<<<<
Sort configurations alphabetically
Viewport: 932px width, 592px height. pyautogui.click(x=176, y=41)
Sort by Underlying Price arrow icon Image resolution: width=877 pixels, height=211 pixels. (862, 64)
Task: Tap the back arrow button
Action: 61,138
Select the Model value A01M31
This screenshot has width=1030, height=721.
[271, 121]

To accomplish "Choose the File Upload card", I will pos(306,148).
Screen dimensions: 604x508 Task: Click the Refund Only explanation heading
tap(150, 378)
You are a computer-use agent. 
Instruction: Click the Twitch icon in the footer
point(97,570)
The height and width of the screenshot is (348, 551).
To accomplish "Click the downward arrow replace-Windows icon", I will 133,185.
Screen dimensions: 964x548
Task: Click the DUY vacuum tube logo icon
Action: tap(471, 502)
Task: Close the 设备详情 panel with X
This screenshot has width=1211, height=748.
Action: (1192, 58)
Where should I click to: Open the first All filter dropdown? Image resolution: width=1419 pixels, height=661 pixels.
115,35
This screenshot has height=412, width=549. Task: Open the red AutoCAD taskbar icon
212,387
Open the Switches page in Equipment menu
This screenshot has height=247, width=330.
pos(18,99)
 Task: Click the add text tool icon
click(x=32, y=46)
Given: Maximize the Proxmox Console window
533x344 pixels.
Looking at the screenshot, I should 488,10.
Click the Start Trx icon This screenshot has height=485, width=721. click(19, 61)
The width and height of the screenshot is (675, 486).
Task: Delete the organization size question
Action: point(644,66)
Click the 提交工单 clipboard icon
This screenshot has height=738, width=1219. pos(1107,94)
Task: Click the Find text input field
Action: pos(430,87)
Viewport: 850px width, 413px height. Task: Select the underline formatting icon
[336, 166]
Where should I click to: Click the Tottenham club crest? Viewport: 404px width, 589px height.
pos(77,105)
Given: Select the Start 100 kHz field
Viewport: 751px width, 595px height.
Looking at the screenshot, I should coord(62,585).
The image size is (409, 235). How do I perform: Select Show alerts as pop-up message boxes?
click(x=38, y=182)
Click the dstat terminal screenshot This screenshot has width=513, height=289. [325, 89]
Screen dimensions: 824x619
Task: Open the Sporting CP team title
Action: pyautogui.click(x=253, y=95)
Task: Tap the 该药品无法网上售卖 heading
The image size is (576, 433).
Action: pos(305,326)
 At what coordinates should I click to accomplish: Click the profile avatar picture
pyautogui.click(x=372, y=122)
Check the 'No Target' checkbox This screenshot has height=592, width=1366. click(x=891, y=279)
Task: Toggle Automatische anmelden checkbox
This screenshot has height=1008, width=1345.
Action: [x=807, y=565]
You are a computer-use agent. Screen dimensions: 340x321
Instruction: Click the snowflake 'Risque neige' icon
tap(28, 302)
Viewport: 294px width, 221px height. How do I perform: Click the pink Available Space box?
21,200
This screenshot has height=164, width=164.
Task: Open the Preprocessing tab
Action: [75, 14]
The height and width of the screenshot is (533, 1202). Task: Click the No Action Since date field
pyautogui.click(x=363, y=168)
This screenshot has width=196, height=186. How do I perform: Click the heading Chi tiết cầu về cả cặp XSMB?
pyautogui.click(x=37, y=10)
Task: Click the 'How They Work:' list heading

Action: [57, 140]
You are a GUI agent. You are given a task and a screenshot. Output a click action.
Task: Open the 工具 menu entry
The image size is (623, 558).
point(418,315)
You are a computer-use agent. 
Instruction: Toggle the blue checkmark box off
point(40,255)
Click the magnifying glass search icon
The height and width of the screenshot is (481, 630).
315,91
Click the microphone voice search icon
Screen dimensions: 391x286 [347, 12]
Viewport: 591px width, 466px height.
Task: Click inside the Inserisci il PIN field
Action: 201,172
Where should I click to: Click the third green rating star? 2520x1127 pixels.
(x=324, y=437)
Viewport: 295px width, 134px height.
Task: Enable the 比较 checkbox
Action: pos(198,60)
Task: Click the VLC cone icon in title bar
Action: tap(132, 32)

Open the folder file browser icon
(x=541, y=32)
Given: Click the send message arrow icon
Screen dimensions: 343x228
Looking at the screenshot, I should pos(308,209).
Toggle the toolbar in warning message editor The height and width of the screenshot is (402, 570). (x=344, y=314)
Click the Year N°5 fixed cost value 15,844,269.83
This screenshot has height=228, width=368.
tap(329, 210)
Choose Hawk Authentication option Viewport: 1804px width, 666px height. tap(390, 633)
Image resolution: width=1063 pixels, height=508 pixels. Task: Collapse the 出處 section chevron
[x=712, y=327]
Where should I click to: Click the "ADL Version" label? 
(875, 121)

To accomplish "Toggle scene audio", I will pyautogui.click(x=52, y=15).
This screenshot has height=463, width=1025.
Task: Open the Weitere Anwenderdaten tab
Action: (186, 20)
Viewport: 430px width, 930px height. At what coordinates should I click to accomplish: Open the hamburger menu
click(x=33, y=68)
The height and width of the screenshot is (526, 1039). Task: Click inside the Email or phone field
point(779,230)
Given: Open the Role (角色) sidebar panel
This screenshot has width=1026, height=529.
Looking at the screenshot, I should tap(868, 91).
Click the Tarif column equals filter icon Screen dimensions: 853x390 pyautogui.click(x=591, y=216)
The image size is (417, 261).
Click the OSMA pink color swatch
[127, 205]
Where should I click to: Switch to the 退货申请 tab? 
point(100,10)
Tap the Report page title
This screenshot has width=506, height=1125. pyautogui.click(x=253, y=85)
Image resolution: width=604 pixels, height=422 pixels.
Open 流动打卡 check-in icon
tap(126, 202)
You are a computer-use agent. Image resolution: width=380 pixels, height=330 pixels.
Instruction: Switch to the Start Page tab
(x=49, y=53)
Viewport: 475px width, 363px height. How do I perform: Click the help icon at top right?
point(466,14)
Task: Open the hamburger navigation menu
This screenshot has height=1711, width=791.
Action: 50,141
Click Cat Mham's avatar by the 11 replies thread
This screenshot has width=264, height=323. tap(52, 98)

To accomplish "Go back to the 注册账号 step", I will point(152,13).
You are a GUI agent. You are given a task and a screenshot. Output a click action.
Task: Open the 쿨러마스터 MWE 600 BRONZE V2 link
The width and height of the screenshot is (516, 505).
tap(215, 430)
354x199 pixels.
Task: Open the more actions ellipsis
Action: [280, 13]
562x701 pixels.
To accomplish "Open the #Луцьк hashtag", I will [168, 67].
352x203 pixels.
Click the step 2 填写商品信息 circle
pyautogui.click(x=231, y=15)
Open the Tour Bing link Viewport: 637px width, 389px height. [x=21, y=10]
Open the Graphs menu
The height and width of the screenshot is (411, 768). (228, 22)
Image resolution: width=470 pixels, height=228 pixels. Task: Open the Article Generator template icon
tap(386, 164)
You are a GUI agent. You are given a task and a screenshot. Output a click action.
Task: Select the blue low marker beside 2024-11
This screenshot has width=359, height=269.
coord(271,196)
>>>>
Show me every line in the data above that includes "computer".

| Exercise solution |
You are a computer-use agent. 
You are a computer-use agent. Screen dimensions: 340x321
You are a computer-use agent. 
You are a computer-use agent. Image resolution: width=380 pixels, height=330 pixels.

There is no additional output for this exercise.